ItsGraceAgain · 30/03/2010 15:13

I feel it is disrespectful not to answer the door, unless you're in the middle of something you can't leave. It's good manners to answer and say, "Sorry I'm really busy can you come back later/phone/drop a leaflet/ etc"

It's also disrespectful to prowl around, knocking on window. Although it wasn't in my Mum's day. And she's deaf, so she does have a point that some people don't hear the door - although, if she had any 'boundaries', she'd realise that everyone else didn't go deaf when she did!

usualsuspect · 30/03/2010 15:17

I think its rude not to answer the door if you are in ..especially to a family member ..

lynnexxxo · 30/03/2010 15:26

I agree with usualsuspect, it is rude not to answer the door. Although I'd let of geekoftheweek, she has a valid excuse!

I might be alone in this but I wouldn't expect my MIL to knock, I'd expect her just to come in.

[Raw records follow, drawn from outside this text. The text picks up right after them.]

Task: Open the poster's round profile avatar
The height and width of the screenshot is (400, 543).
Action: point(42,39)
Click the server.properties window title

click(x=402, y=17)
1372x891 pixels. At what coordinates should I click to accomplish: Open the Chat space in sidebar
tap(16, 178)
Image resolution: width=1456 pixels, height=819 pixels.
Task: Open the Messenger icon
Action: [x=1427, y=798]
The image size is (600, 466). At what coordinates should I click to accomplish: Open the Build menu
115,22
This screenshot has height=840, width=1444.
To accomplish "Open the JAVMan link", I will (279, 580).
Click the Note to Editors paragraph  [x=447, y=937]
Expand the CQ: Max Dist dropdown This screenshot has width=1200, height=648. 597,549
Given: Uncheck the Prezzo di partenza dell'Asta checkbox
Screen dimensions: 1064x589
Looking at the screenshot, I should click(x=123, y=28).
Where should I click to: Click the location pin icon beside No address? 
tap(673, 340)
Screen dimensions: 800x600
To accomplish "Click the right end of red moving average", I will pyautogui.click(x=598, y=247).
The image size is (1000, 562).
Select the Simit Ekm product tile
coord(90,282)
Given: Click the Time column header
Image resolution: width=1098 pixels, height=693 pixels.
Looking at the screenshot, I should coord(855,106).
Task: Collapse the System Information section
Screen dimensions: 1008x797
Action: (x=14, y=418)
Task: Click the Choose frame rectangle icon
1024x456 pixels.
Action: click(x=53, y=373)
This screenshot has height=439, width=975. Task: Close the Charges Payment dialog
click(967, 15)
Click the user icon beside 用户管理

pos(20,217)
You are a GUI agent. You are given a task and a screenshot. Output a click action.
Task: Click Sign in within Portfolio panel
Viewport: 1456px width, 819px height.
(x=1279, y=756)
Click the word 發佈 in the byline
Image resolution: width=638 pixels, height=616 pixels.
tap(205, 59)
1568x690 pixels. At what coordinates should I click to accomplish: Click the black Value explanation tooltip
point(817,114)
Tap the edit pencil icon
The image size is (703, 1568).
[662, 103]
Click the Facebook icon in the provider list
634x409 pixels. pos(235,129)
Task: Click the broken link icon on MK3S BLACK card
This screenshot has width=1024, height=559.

And if she comes so often that it bugs you then start giving her chores to do - 'would you mind awfully doing those dishes and putting that washing out and maybe mopping the kitchen, I've just not had a chance today and I really need a shower... (slopes off for a long, long shower'

usualsuspect · 30/03/2010 15:34

All members of mine and dps family just walk in without knocking ..so you are not alone lynn... and if someone ignored me when I knocked on their door I would be most pissed off

thirtysomething · 30/03/2010 15:35

she sounds very rude and demanding to me. i hate this attitude of "I want to speak to you NOW" that some mothers have where they try the door, landline and then repeatedly on your mobile. Unless it's an emergency it's very invasive. Everyone has the right to their own space and privacy from time to time.

Can't you just say if i don't answer the door/phone it's because I'm having a nap/bath/trying to get DC to sleep...that wouldn't be rude but it would be reminding her that the world doesn't revolve around her needs and that you have some rights and responsibilities of your own.